Resource Allocation and Power Control for D2D Communications to Prolong the Overall System Survival Time of Mobile Cells

• Published in: IEEE access Vol. 7; pp. 17111 - 17124
• Main Authors: Zhang, Zitian, Wu, Yue, Chu, Xiaoli, Zhang, Jie
• Format: Journal Article
• Language: English
• Published: Piscataway IEEE 2019; The Institute of Electrical and Electronics Engineers, Inc. (IEEE)

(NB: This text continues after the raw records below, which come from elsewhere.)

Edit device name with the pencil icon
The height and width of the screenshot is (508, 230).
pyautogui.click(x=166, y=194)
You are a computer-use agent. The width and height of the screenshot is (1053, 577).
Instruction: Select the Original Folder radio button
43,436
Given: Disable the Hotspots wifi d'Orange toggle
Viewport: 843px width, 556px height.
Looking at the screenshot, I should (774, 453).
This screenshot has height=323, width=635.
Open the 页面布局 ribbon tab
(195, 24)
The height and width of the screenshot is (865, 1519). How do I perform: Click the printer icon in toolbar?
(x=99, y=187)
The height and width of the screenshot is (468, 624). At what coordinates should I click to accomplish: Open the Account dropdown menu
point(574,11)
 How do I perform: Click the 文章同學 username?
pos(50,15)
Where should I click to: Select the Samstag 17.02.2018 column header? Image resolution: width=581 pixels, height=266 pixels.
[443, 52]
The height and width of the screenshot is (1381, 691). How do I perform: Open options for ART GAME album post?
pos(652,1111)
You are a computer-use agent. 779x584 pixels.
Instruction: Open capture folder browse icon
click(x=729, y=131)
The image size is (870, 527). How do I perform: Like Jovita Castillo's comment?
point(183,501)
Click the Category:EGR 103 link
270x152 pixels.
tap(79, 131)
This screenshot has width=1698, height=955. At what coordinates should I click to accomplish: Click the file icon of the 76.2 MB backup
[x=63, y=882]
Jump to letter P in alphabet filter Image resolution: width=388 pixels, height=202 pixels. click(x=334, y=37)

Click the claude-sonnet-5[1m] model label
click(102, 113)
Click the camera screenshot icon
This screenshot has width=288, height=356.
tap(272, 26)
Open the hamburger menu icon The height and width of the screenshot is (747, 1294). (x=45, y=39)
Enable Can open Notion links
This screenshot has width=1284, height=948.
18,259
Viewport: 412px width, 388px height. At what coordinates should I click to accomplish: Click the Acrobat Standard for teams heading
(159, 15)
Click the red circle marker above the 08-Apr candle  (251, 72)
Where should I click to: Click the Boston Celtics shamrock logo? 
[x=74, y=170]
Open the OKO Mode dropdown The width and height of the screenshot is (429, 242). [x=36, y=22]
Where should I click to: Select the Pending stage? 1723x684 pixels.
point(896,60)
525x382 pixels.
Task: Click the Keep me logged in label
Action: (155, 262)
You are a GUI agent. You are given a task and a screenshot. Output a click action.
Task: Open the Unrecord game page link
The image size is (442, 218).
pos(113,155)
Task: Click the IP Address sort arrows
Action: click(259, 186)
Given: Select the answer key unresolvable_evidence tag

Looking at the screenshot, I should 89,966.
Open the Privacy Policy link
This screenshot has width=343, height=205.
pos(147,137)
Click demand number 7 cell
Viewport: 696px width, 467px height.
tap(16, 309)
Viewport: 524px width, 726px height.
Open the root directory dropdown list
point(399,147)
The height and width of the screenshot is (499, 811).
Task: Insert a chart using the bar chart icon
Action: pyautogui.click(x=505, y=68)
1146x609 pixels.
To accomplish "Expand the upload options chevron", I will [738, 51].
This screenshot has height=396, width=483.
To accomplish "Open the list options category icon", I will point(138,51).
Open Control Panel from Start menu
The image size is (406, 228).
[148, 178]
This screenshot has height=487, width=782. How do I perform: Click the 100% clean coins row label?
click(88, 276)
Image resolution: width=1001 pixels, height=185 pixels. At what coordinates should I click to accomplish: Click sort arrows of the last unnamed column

• Subjects: Algorithms; Cellular communication; Cellular networks; D2D communication; Device-to-device communication; Game theory; Games; Linear programming; Mobile communication systems; Nonlinear programming; Optimization; overall system survival time; Power control; Residual energy; Resource allocation; resource allocation and power control; Resource management; Survival; Throughput
• ISSN: 2169-3536; 2169-3536
• DOI: 10.1109/ACCESS.2019.2893378

Device-to-device (D2D) communications as an underlay to cellular networks can potentially improve the system throughput and reduce transmission delays between users, which, however, are largely limited by the battery lifetime of user equipment (UE). In this paper, we define the overall system survival time of a mobile cell and maximize it by jointly optimizing the resource allocation and power control (RAPC) for D2D and conventional cellular links. Considering that the UEs may have different levels of residual battery energy, we define the overall system survival time as the minimally expected battery lifetime among all transmitting UEs in a cell. Subject to the transmission rate requirement of each link, we formulate the joint optimization of RAPC as a non-linear programming problem, which is NP-hard. To solve it, we devise a game theory based distributed approach, where the links are considered as non-cooperative players with the overall system survival time as their utility function. We prove the existence of the Nash equilibrium in our RAPC game and propose a low-complexity algorithm to calculate each individual player's best response, given the strategies of other players. Numerical results show that our game theory based approach can significantly prolong the overall system survival time as compared with existing RAPC schemes.